Extrait choisi ::
----------------------------------------

Tous deux s’embrassèrent, tandis que des larmes coulaient sur leur visage. Mon père me confia alors que ce vieillard musulman venait lui aussi de perdre son fils : il avait été tué par l’armée française. Chacun présenta ses condoléances à l’autre. Je garde en mémoire l’image d’un Juif et d’un Arabe, tous deux pleins de dignité, se consolant mutuellement. »
J’ai tenu à restituer cette scène car elle illustre superbement ce que sera, tout au long de sa vie, l’éthique du Grand Rabbin Sirat : une recherche inlassable de réconciliation avec ses frères, aussi bien musulmans que chrétiens. Il participa ainsi, à Assise, en 1986, à la première rencontre des religions pour la paix, convoquée par le Pape Jean-Paul II. Il sera aussi nommé co-modérateur de la Conférence mondiale des religions pour la paix, multipliant inlassablement les conférences, colloques, démarches en de nombreux pays, sur plusieurs continents, pendant des décennies. Ce fut toujours la même vision de paix, d’entente et de justice qu’il portait à l’égard de ses frères chrétiens et musulmans, aussi bien en diaspora que sur la Terre d’ Israël, dans la recherche d’une réelle entente et d’une véritable vie commune entre Israéliens et Palestiniens.
À défaut d’une biographie et d’une bibliographie qui se voudraient exhaustives, nous voulons célébrer la mémoire du Grand Rabbin Sirat en évoquant d’autres moments forts qui expriment en profondeur sa spiritualité.
À de nombreuses reprises, le Grand Rabbin Sirat sera habité par des gestes, des paroles qui le marqueront durablement et qui exprimeront parfois, plus que des textes, l’esprit de la rencontre interreligieuse, particulièrement judéo-chrétienne. C’est ainsi que, jeune rabbin, à Toulouse, en 1954, il eut le privilège de rencontrer le Cardinal Saliège. Il était dans la délégation qui lui avait remis sa magnifique lettre pastorale de protestation contre les rafles de juifs, d’août 1942, gravée sur une plaquette d’or en forme de Tables de la Loi. Le Grand Rabbin Sirat ajoute : Je crois que cette manifestation extrêmement émouvante lui a causé l’une des grandes joies des dernières années de sa vie, à lui, vieillard ne pouvant quasiment plus parler, ému aux larmes.

----------------------------------------

Données disponibles ::

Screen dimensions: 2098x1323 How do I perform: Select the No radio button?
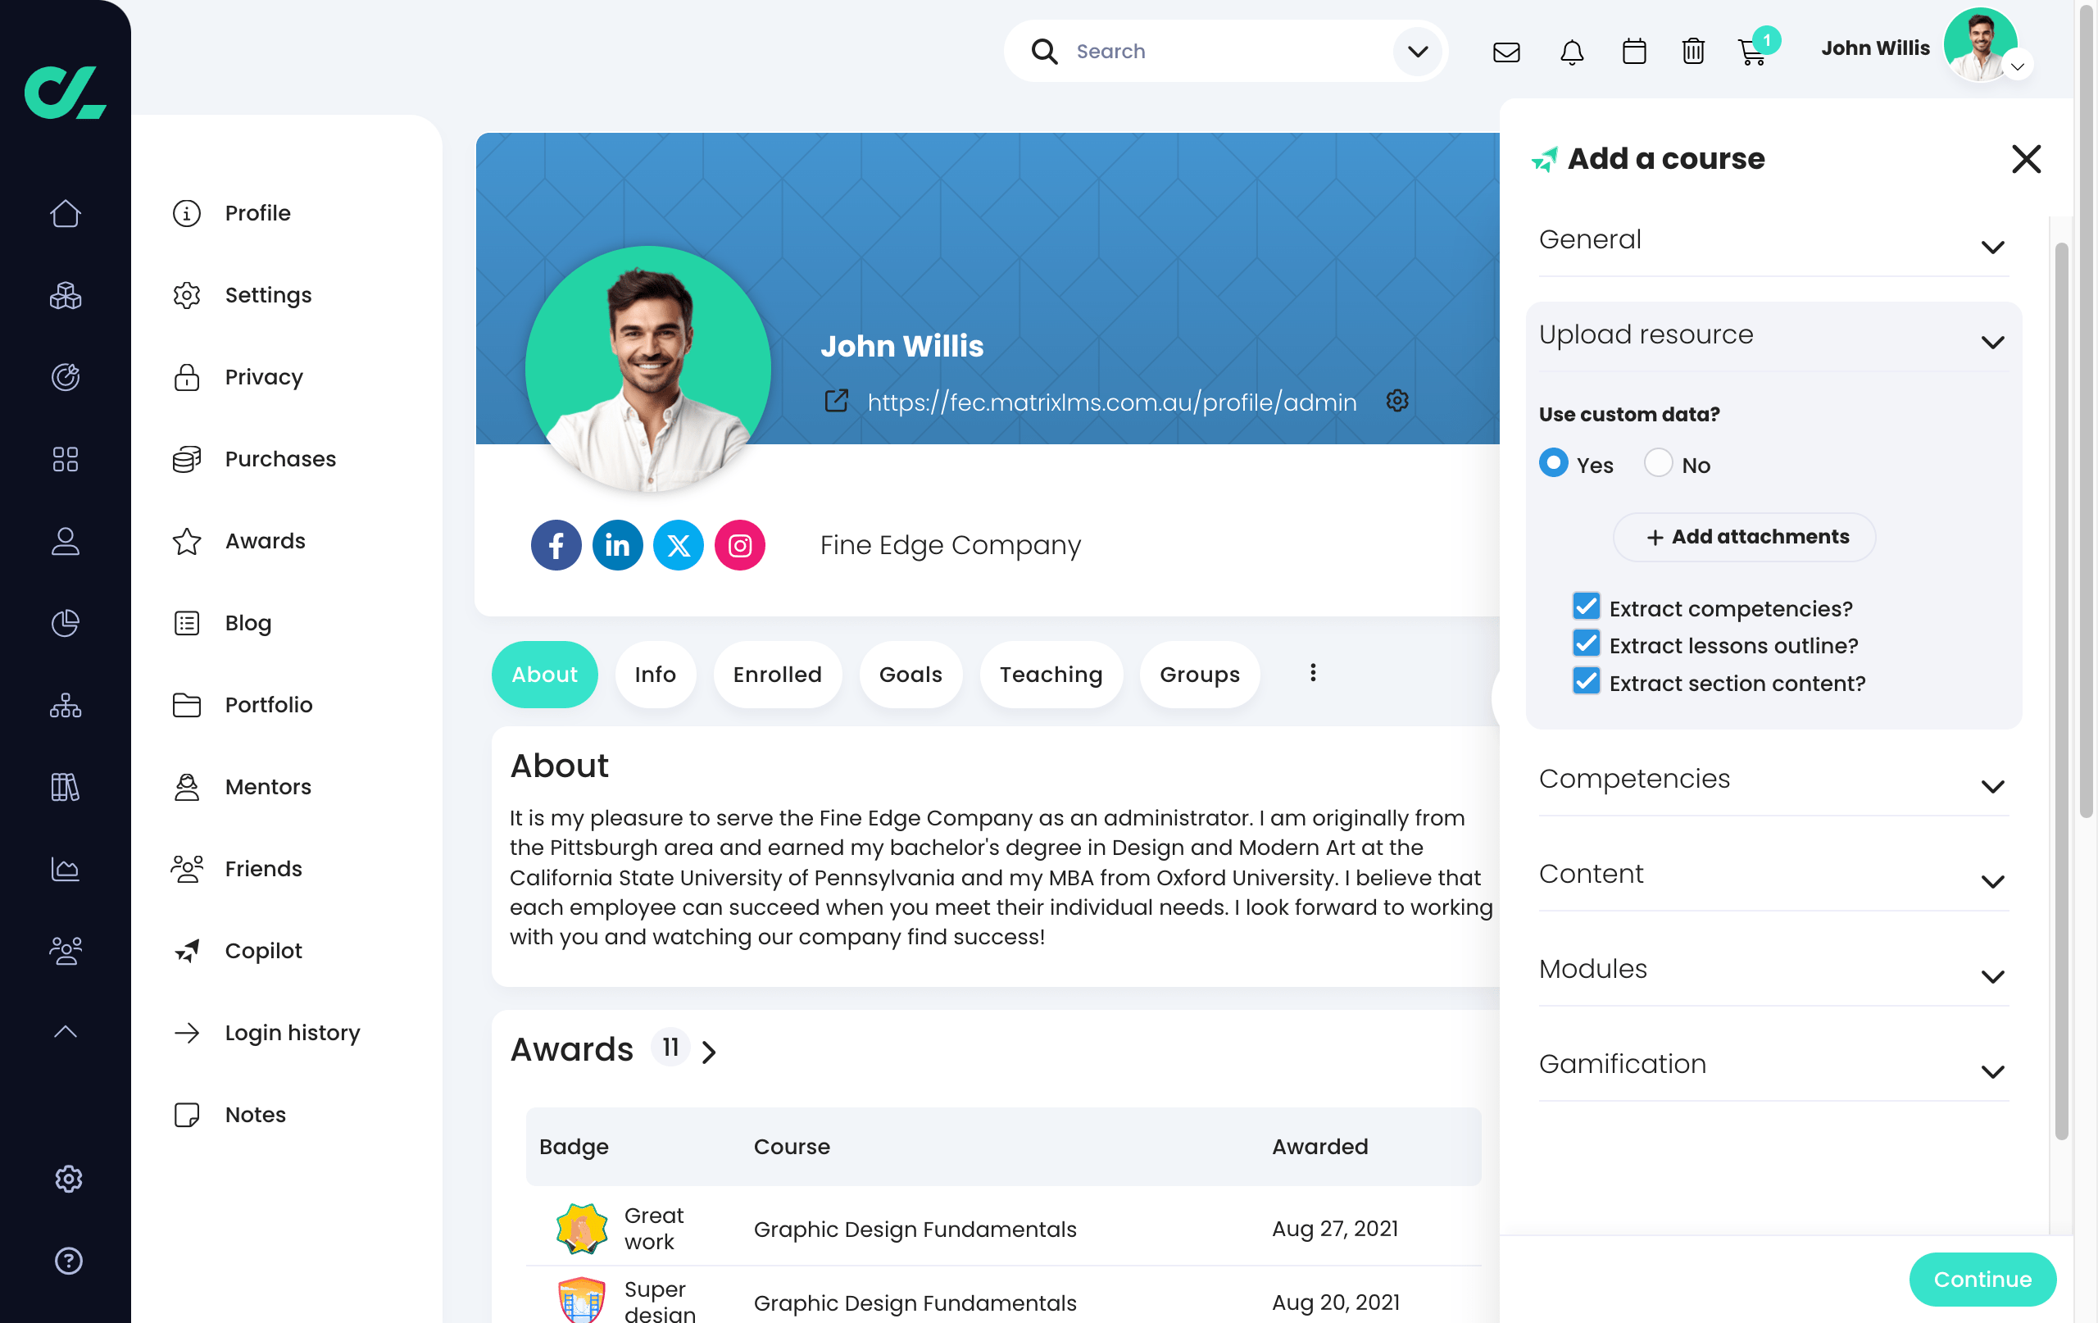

----------------------------------------

Objectifs ::
1. D'après l'extrait sur le Grand Rabbin Sirat, dans quelle ville et en quelle année rencontra-t-il le Cardinal Saliège ?
2. Résumez en deux phrases l'extrait consacré au Grand Rabbin Sirat.
3. Prolongez l'extrait sur le Grand Rabbin Sirat à partir de sa dernière phrase.

Réponses ::
1. À Toulouse, en 1954.

2. L'extrait présente l'éthique du Grand Rabbin Sirat comme une recherche inlassable de réconciliation avec ses frères musulmans et chrétiens, que résument la scène d'un Juif et d'un Arabe se consolant mutuellement, sa participation à la rencontre d'Assise en 1986 et son rôle de co-modérateur de la Conférence mondiale des religions pour la paix. Il rappelle aussi qu'en 1954, jeune rabbin à Toulouse, il faisait partie de la délégation qui remit au Cardinal Saliège sa lettre pastorale de protestation contre les rafles de juifs d'août 1942, gravée sur une plaquette d'or.

3.
En ce qui concerne plus spécifiquement le dialogue judéo-chrétien, il reçut, conjointement avec le Père Bernard Dupuy, op, le Prix de l’Amitié Judéo-Chrétienne de France, en 1998, décerné lors d’une Journée spéciale qui célébrait le 50ème anniversaire de l’association. S’inscrivant dans les pas de son prédécesseur, le Grand Rabbin Jacob Kaplan, il révéla que ce dernier lui avait dit que la déclaration pionnière des évêques de France sur le Judaïsme, à Pâques 1973, les fameuses « Orientations pastorales », avait été le plus beau jour de sa vie ! Et le Grand Rabbin Sirat conclut son discours de remerciement par ces mots : « […] l’amour du prochain, ne l’oublions jamais, c’est, selon l’enseignement de Rabbi Akiba, le commandement le plus important de toute la Torah. Nous savons que la paix est au rendez-vous, il nous faut le vouloir très fort. Il faut aussi savoir faire preuve de générosité. Ensemble, nous nous élèverons dans cette voie difficile mais absolument passionnante, et nous irons jusqu’au bout du chemin qui nous conduit à la paix, à la fraternité, à l’amour du prochain ».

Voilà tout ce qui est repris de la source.